Which lines of the data contain the string "This"? Return each of those lines, treating uppercase and lowercase as different.
** Start Records to use **
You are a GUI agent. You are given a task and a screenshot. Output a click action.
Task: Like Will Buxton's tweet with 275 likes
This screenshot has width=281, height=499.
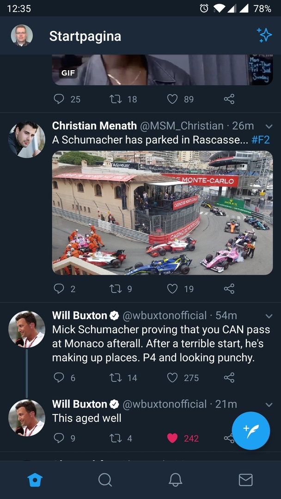coord(172,377)
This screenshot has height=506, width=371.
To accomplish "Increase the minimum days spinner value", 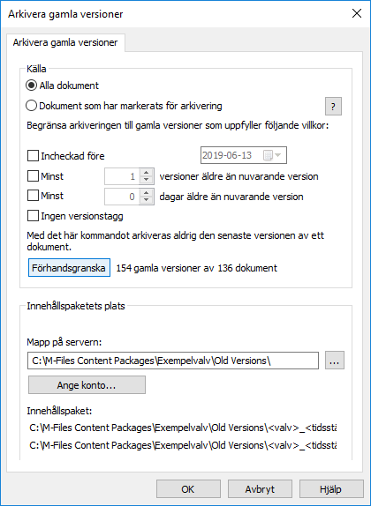I will 147,193.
** End Records to use **
## [Finished exercise]
This screenshot has width=281, height=499.
This screenshot has height=506, width=371.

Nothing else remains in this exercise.